───── TASK INPUTS

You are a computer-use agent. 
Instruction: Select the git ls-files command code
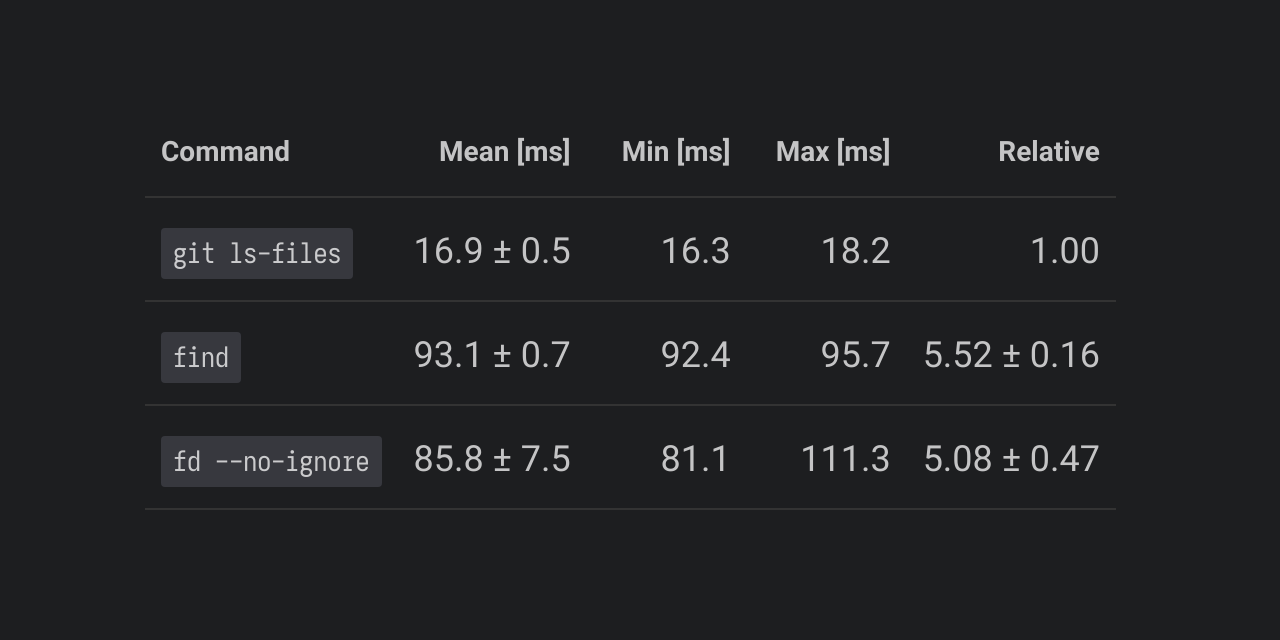pyautogui.click(x=257, y=253)
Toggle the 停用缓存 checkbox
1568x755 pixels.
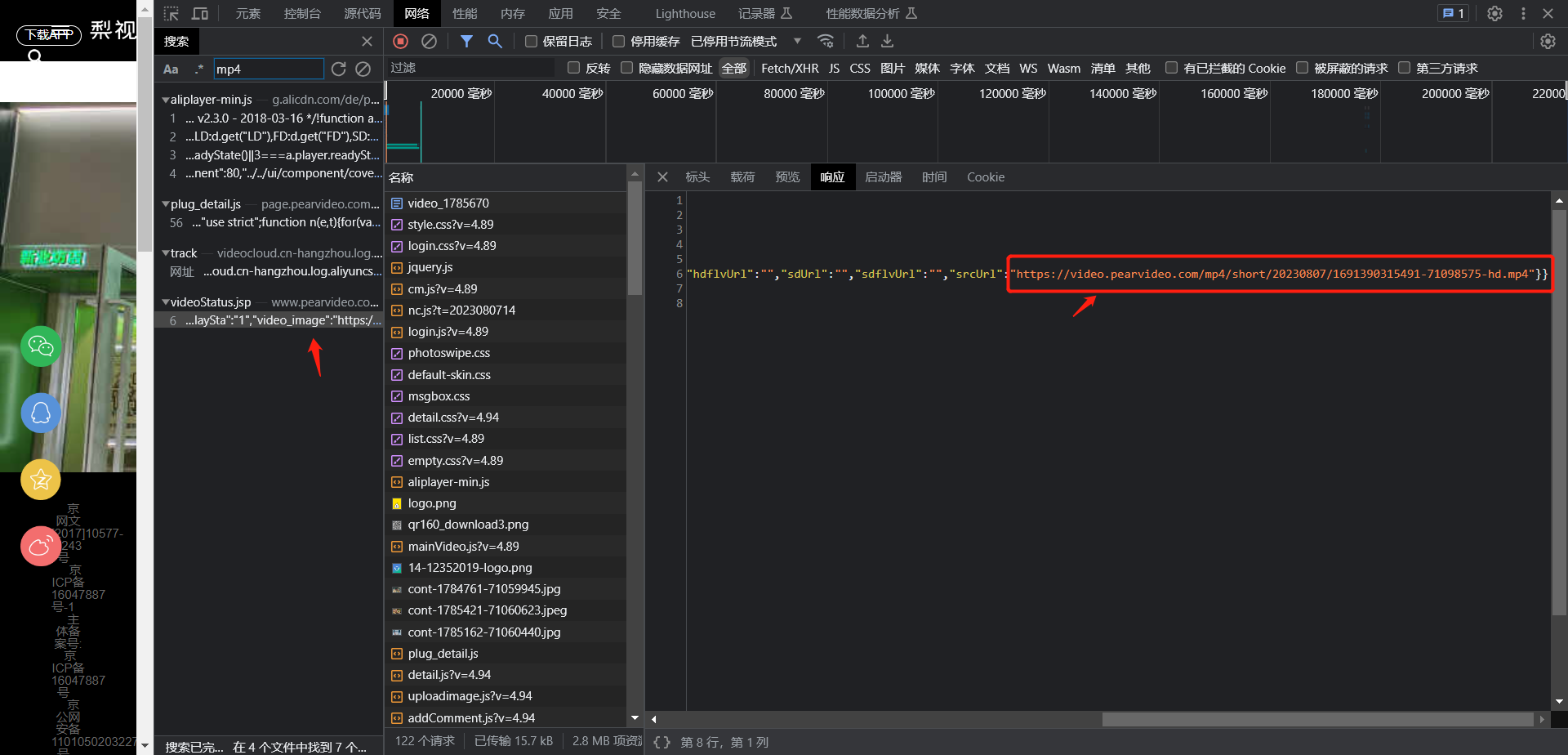click(618, 41)
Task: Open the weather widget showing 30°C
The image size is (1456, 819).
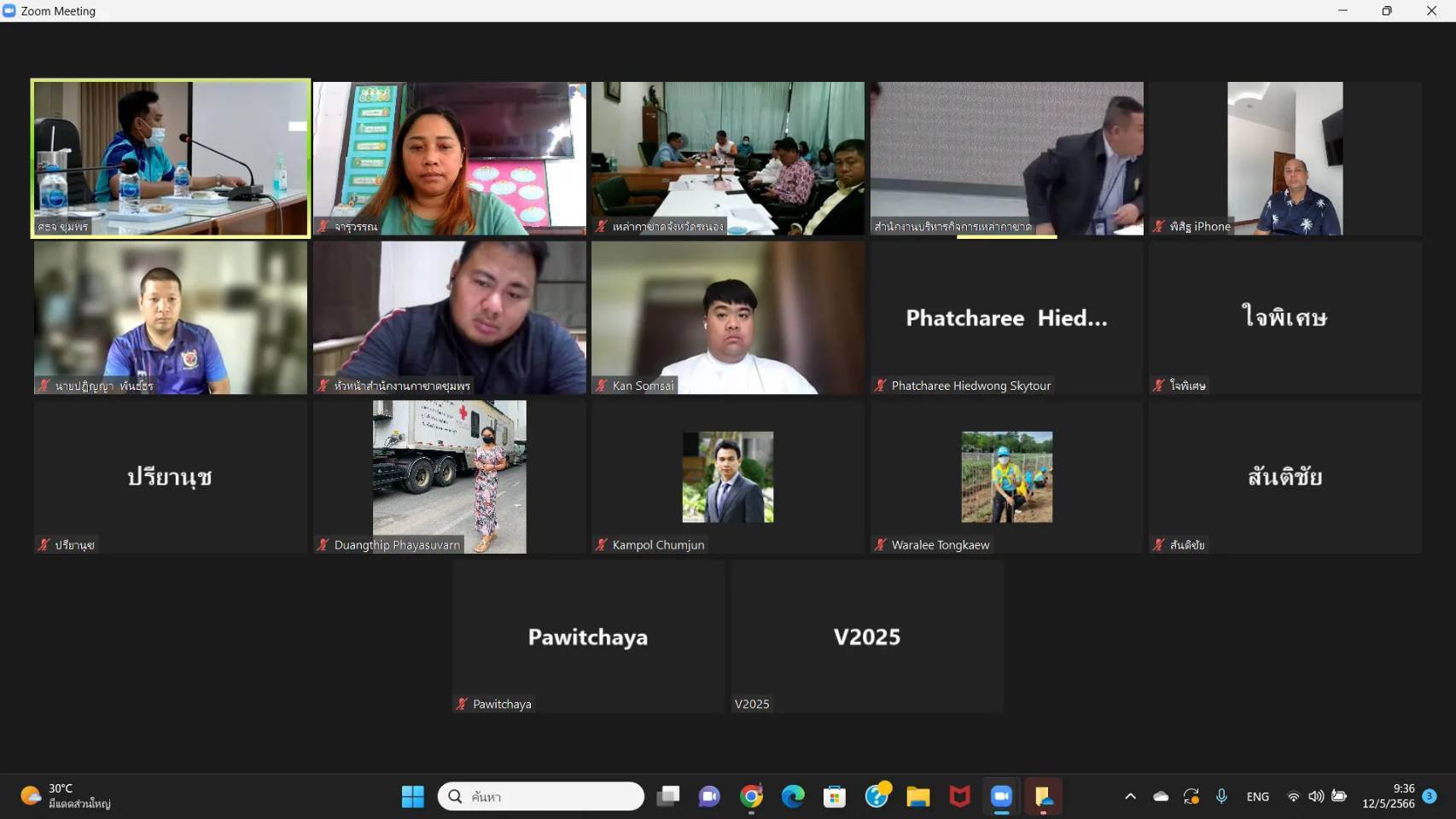Action: [67, 796]
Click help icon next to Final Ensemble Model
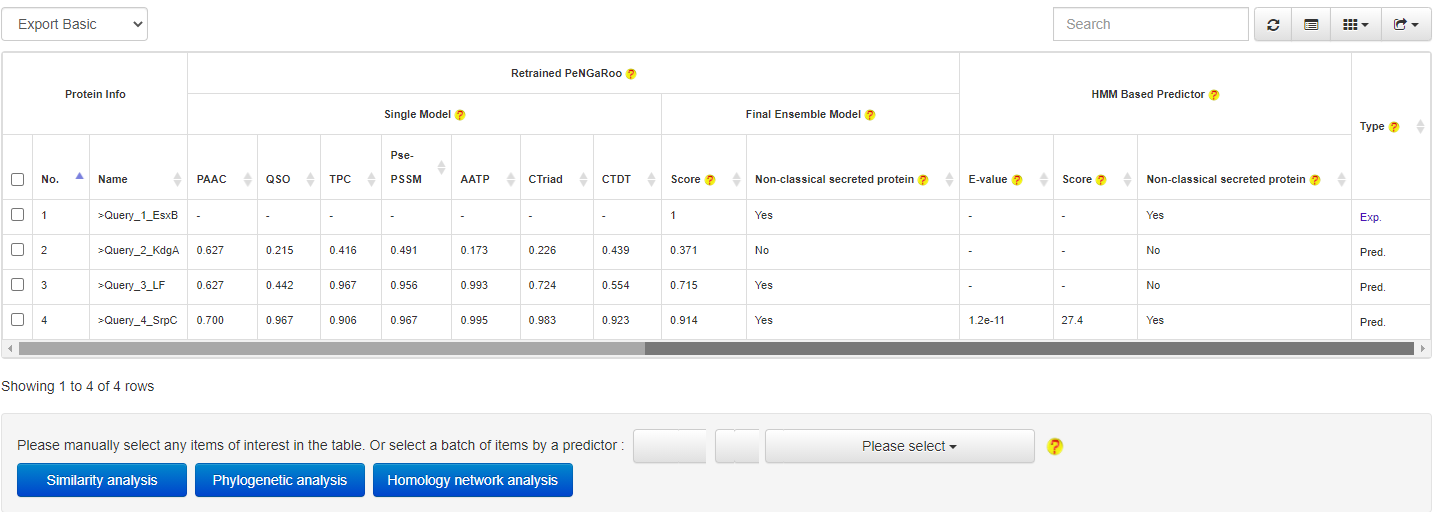The height and width of the screenshot is (512, 1437). click(x=870, y=115)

──────────

• **WHAT TO WORK ON**: Print each record exactly as it stands, omitting the pictures.

• **ANSWER TO THIS PROBLEM**:
You are a computer-use agent. 
Instruction: Select the git ls-files command code
pyautogui.click(x=257, y=253)
Toggle the 停用缓存 checkbox
1568x755 pixels.
click(618, 41)
Task: Open the weather widget showing 30°C
The image size is (1456, 819).
Action: [67, 796]
Click help icon next to Final Ensemble Model
The height and width of the screenshot is (512, 1437). click(x=870, y=115)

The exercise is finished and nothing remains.